The most interesting takeaway from this question is that in just a span of 2 years, serving clients in their home environment as a function of teletherapy surpassed serving students at the secondary level in the schools. Teletherapy is often being positioned as a service model of convenience . . . it wouldn’t be surprising to see client’s home environment surpass elementary school environments in the near future.

Areas Addressed with Teletherapy

  • Top 5 communication areas addressed
    • 2014 = Language Disorders, Articulation Disorders, Fluency Disorders, Motor Speech Disorders/Apraxia, Autism Spectrum Disorders
    • 2016 = Language Disorders, Articulation disorder, Autism Spectrum Disorder, Fluency Disorders, Motor Speech Disorders/Apraxia

Hearing Aid support and treating Hearing Disorders is the least common disorder addressed, both years.

Simultaneously, while we see more services in the home environment, we’re seeing services for autism move up in the ranking of areas addressed. As more clinicians become skilled and experienced with teletherapy, it makes sense that services for more complex disorders will be available in the authentic home environment.

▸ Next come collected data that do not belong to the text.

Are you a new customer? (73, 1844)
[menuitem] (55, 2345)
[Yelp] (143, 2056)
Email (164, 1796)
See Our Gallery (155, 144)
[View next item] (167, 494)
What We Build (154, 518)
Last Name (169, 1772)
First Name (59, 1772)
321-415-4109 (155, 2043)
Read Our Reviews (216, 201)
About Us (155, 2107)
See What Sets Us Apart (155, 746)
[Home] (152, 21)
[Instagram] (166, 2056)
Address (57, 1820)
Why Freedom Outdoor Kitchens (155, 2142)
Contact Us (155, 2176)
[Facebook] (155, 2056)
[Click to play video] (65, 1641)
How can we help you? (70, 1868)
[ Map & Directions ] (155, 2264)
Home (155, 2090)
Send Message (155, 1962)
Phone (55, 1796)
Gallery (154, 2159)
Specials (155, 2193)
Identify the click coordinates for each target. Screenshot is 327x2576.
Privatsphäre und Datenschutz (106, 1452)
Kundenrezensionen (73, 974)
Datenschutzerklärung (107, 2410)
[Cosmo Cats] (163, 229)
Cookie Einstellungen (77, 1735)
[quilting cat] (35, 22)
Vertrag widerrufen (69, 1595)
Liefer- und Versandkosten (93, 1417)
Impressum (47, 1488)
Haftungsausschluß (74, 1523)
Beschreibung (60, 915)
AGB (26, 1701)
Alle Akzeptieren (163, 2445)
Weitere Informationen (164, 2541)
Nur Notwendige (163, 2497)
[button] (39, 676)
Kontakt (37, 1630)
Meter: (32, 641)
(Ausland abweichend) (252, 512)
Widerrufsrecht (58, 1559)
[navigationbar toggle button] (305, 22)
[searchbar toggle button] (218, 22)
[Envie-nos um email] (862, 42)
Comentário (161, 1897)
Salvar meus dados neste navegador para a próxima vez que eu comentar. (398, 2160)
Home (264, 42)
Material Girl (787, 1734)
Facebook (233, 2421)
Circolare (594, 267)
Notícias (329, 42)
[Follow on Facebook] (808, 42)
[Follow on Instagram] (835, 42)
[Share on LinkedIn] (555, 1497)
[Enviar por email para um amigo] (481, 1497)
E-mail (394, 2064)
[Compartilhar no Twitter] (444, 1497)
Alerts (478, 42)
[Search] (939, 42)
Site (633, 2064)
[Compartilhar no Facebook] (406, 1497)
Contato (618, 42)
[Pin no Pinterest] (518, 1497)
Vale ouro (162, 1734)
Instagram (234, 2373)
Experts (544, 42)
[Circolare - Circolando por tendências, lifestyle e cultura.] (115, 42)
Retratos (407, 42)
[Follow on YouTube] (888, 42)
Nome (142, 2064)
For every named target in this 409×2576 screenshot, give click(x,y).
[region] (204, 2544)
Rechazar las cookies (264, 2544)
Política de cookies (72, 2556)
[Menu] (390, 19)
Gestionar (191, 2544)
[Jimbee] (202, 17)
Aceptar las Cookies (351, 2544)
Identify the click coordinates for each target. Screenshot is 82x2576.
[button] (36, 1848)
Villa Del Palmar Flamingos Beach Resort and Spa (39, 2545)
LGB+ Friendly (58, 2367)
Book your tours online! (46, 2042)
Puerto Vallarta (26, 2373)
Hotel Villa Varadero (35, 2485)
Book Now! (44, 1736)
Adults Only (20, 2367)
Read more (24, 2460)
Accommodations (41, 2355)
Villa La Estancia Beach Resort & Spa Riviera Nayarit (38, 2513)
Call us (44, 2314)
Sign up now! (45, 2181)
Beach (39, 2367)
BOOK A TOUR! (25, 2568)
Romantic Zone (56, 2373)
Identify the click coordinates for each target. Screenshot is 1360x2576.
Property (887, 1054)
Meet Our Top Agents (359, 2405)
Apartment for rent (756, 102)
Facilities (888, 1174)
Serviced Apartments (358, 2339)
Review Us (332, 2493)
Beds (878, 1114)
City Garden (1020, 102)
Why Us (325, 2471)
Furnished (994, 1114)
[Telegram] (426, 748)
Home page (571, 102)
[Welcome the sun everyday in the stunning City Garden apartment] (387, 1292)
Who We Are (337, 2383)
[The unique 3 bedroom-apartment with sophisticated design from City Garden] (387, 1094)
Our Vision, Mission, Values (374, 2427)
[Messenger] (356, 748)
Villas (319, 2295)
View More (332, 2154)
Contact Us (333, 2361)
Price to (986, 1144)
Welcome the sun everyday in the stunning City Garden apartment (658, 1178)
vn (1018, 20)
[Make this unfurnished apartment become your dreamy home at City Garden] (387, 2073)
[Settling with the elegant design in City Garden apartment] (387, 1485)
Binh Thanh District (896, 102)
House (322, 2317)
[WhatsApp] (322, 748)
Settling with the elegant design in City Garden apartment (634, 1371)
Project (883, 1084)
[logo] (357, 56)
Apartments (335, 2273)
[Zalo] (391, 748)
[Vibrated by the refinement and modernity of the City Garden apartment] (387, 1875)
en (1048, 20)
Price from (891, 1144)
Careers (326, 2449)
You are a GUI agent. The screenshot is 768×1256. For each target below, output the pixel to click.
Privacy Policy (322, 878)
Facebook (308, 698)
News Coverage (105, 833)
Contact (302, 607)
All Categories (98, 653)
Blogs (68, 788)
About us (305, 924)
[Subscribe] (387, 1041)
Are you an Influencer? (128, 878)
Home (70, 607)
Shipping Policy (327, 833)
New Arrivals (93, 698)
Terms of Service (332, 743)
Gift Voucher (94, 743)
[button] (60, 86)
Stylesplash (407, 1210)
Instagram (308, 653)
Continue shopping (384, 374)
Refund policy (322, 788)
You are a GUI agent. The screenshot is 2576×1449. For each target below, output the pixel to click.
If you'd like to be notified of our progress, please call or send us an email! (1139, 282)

Sources for ongoing information on telepractice

In 2016, the top 3 choices for information on telepractice were

  • #1 Employer
  • #2 ASHA website
  • #3 Continuing Education Programs
  • (#4 is networking with colleagues)

And as teletherapy continues to mature, clinicians will obtain information from a variety of places. As with all new professional ventures, our best resources are our colleagues across settings.

I am already looking forward to the 2018 survey and to seeing the changes in our field that it will document.